Even after his diagnosis, his instinctual ability and desire to save lives could not be suppressed. When the rockets impacted around the corner from our living area, there he was taking in the whole scene at a dead sprint, assessing casualties with a glance from a distance. He was simutaneously pulling off his tshirt as he ran down and overtook a panicked soldier who may or may not have realized that he only had the bloody stub of a hand left. With the speed of a calf roper, he had the hand tied off in his now bloody tshirt and stuffed it under his armpit, bearing down in a vice grip that would slow the bleeding and save the man's life. You can't train that kind of commitment.
I hope that if I find myself on my back on a stretcher, that it's Tommy's face I look up into. So it is a loss, as nobody else will get to experience the reassurance of his care.

2 comments:

Unknown said...

I told Kristy that she can't read your blog anymore. She can only read Craft Blogs. She called me so upset today after reading your blog. I was trying to ask what you had written and Kristy kept saying, "Ryan just uses such fancy words I really don't know I just know that I'm sad and miss him" She sure DOES miss you.

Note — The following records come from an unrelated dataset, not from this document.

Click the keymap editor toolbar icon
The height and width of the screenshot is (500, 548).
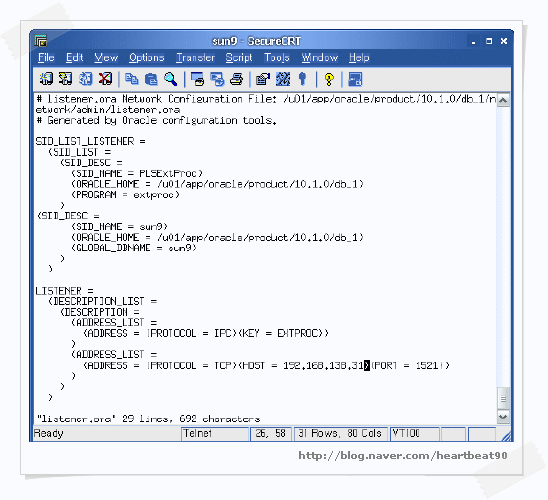tap(283, 79)
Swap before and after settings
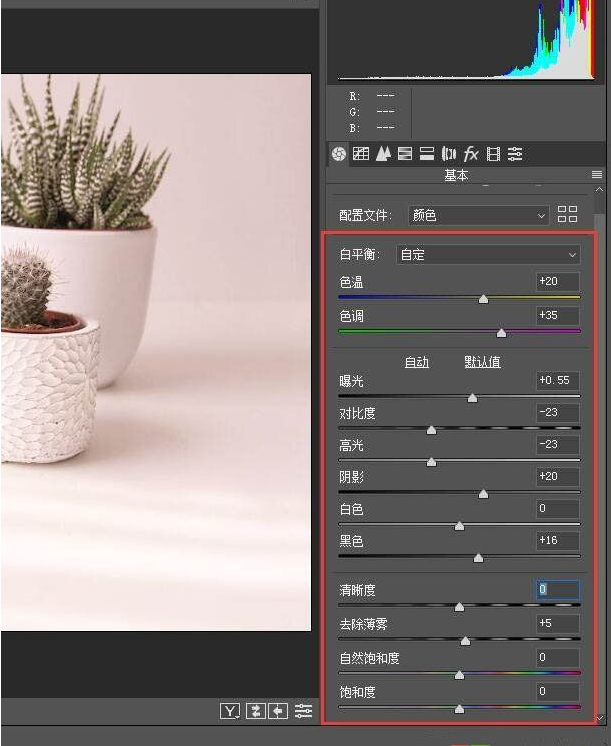Image resolution: width=611 pixels, height=746 pixels. 257,711
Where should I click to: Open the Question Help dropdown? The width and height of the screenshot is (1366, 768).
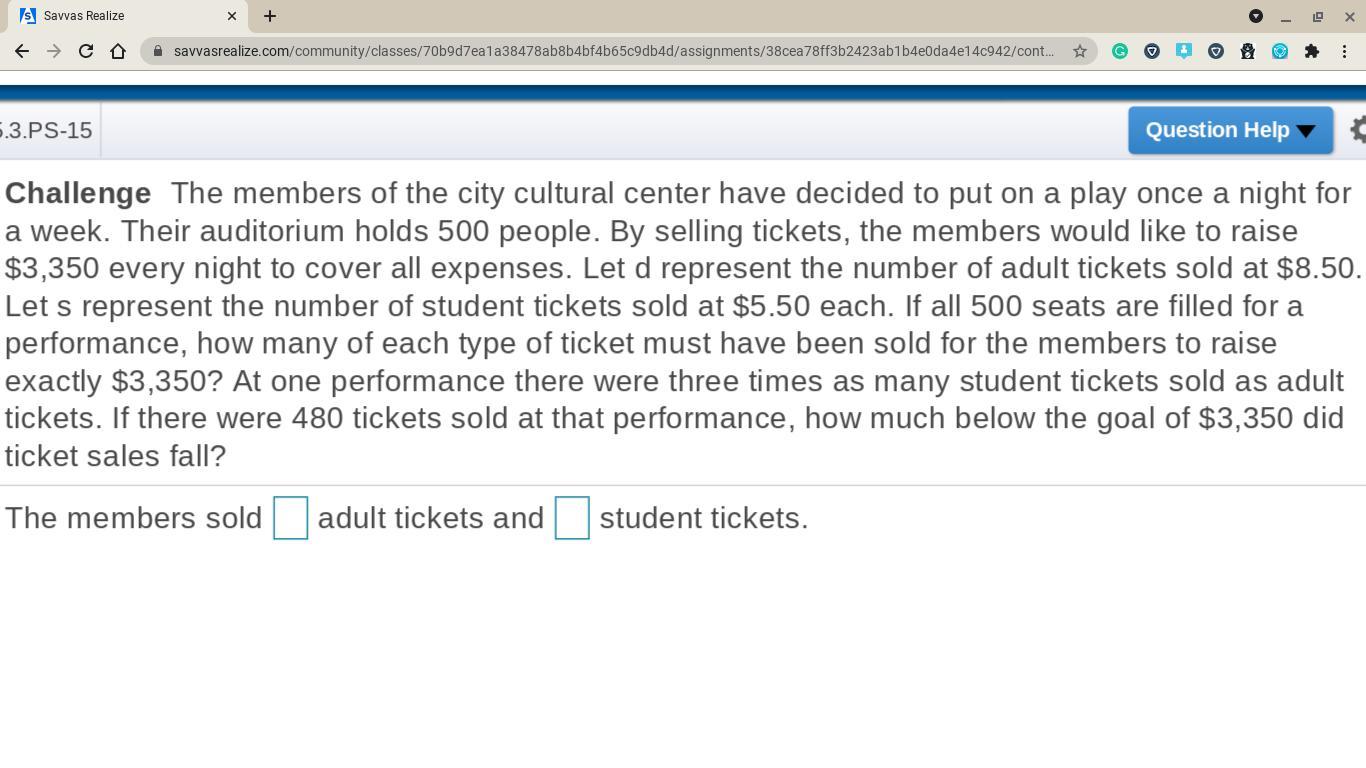[1230, 130]
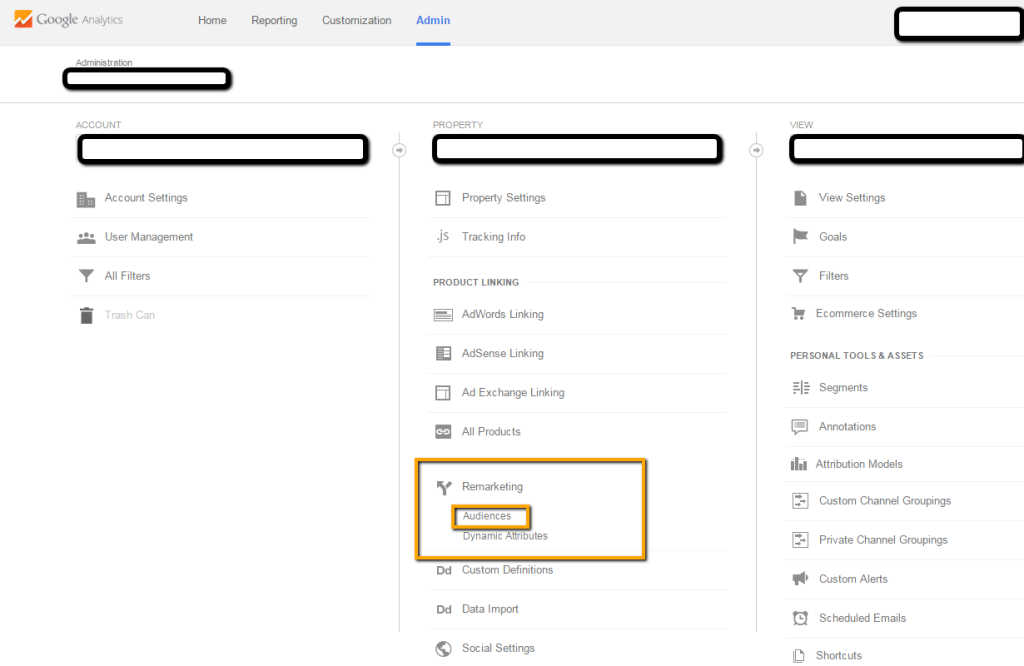Click the Custom Alerts megaphone icon
The image size is (1024, 666).
[800, 579]
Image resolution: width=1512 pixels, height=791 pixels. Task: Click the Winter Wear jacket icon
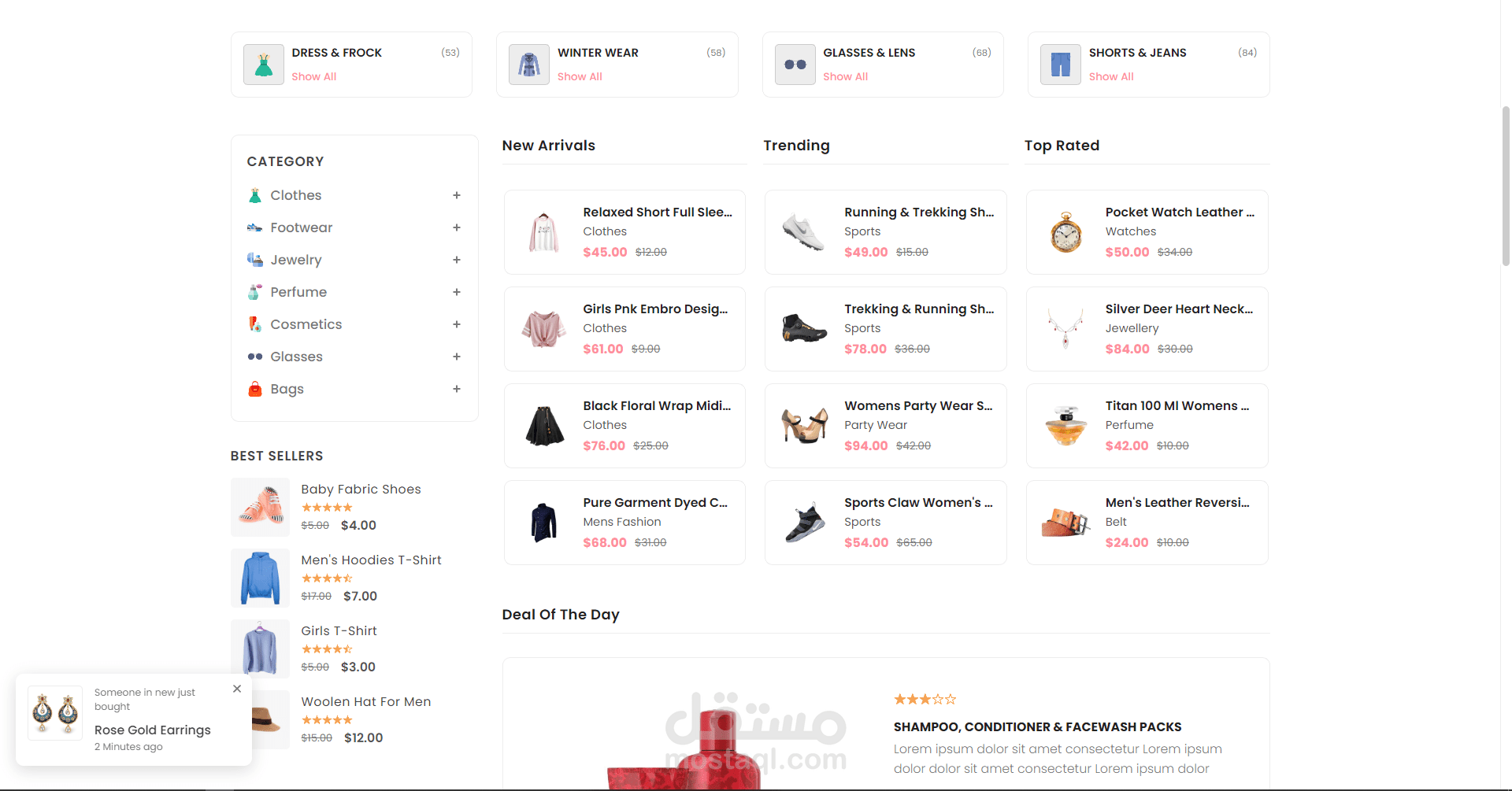[x=529, y=65]
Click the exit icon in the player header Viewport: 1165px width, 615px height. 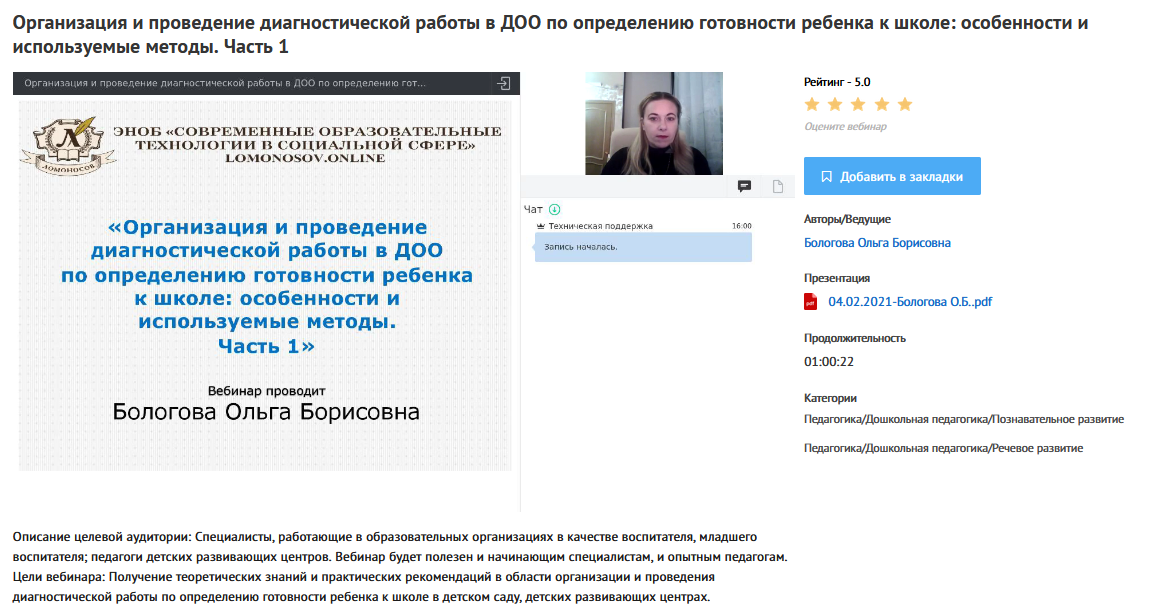click(504, 83)
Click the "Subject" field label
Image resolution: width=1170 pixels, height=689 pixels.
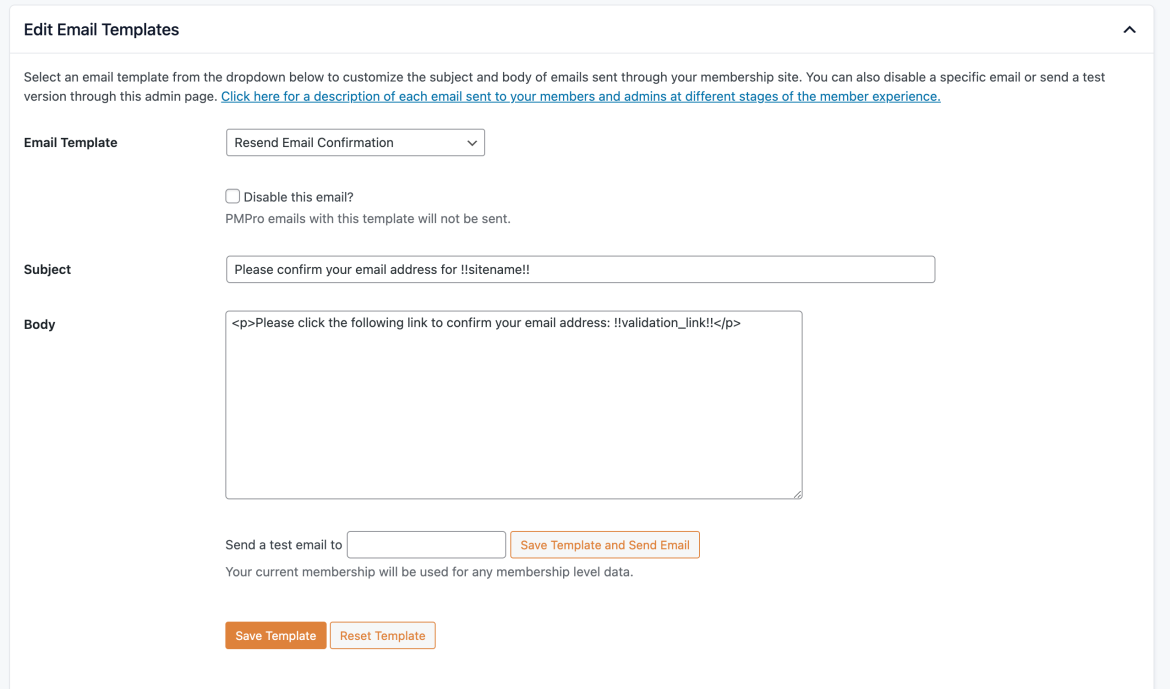pos(47,269)
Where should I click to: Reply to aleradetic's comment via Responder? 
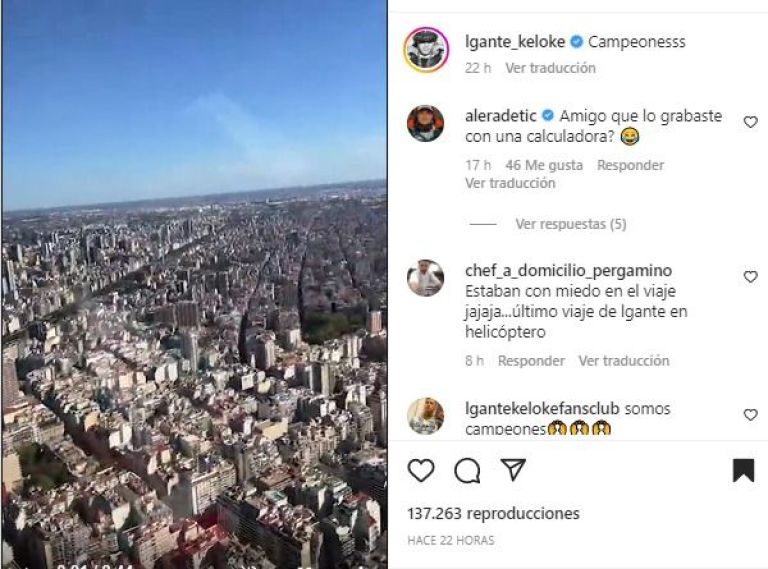click(x=630, y=165)
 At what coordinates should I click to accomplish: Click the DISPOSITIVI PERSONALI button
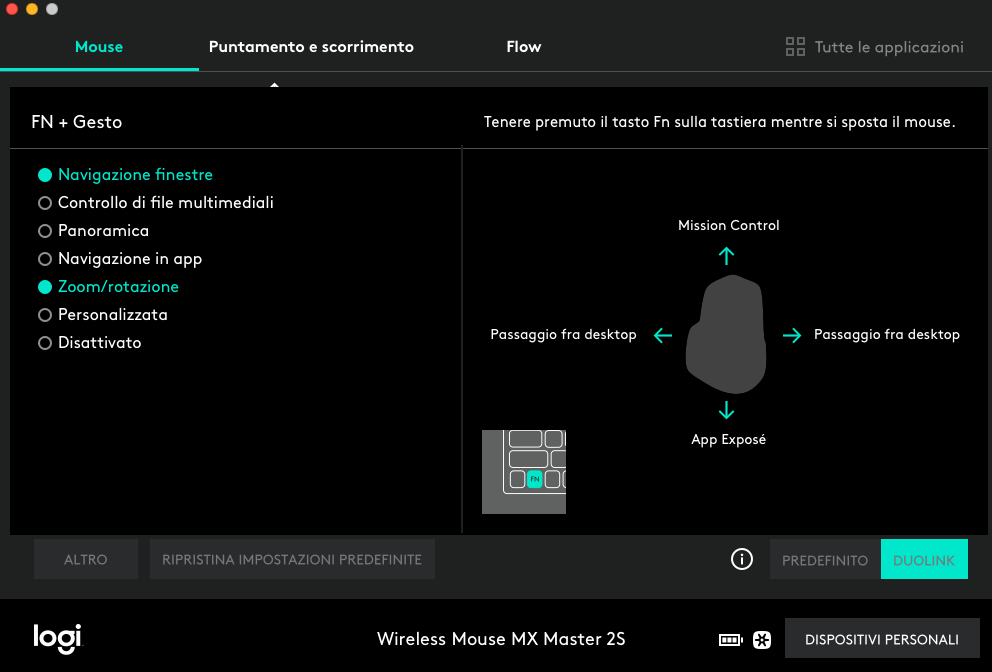pyautogui.click(x=881, y=640)

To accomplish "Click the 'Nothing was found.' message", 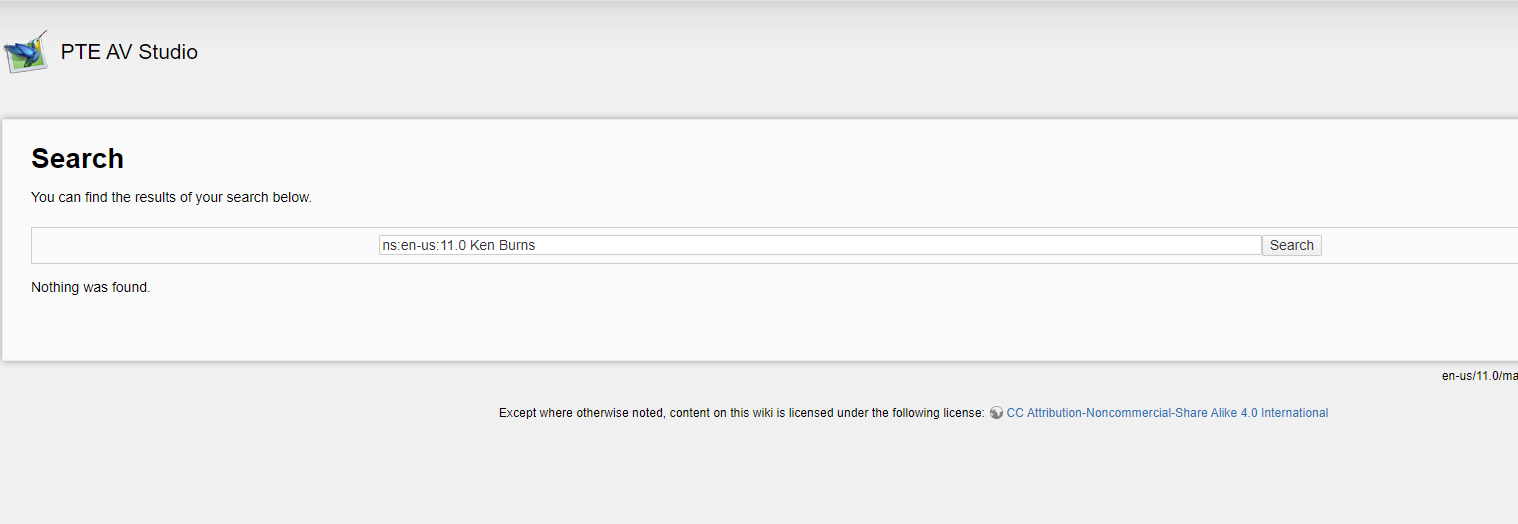I will [91, 288].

She was excited to see your face on the web cam the other day.

charity said...

I agree shauna, kristy is banned...I am sitting here in the middle of the day, kids playing, sun shining, just crying...I preferred it when you were out in the middle of no where and it didn't sound like they were actually bombing YOU...I know women go down to the valley of the shadow of death when they bring children here, and I have walked it myself with Danny's birth, but it sounds like you are living in it this year and flying over it in that helo of yours. our friend who worked in Irag for a few tours came back fighting the same fights as tommy...you just can't live when your sleep is no rest from your waking hours. he is partway through a 3 year hawaii tour, and seems 2 years later, to be smiling again...don't know if he's sleeping. is it a terrible irony, that I feel comforted knowing there are soldiers out there who will know what to do like tommy in a crisis...as i anticipate at some point in our futures a crisis in the world...I feel reassured that someone in sleepy ol' USA will have the reaction and skills to deal with it? but it is, as Reagan said.,..the young men sacrifice not only their present lives, but also the life they would have lived, the fathers they would have been, on the alter of freedom. it runs with blood. one of the fathers of the revolution said the roots of the tree of freedom must be watered with the blood of patriots of every generation. surely it is growing well this season.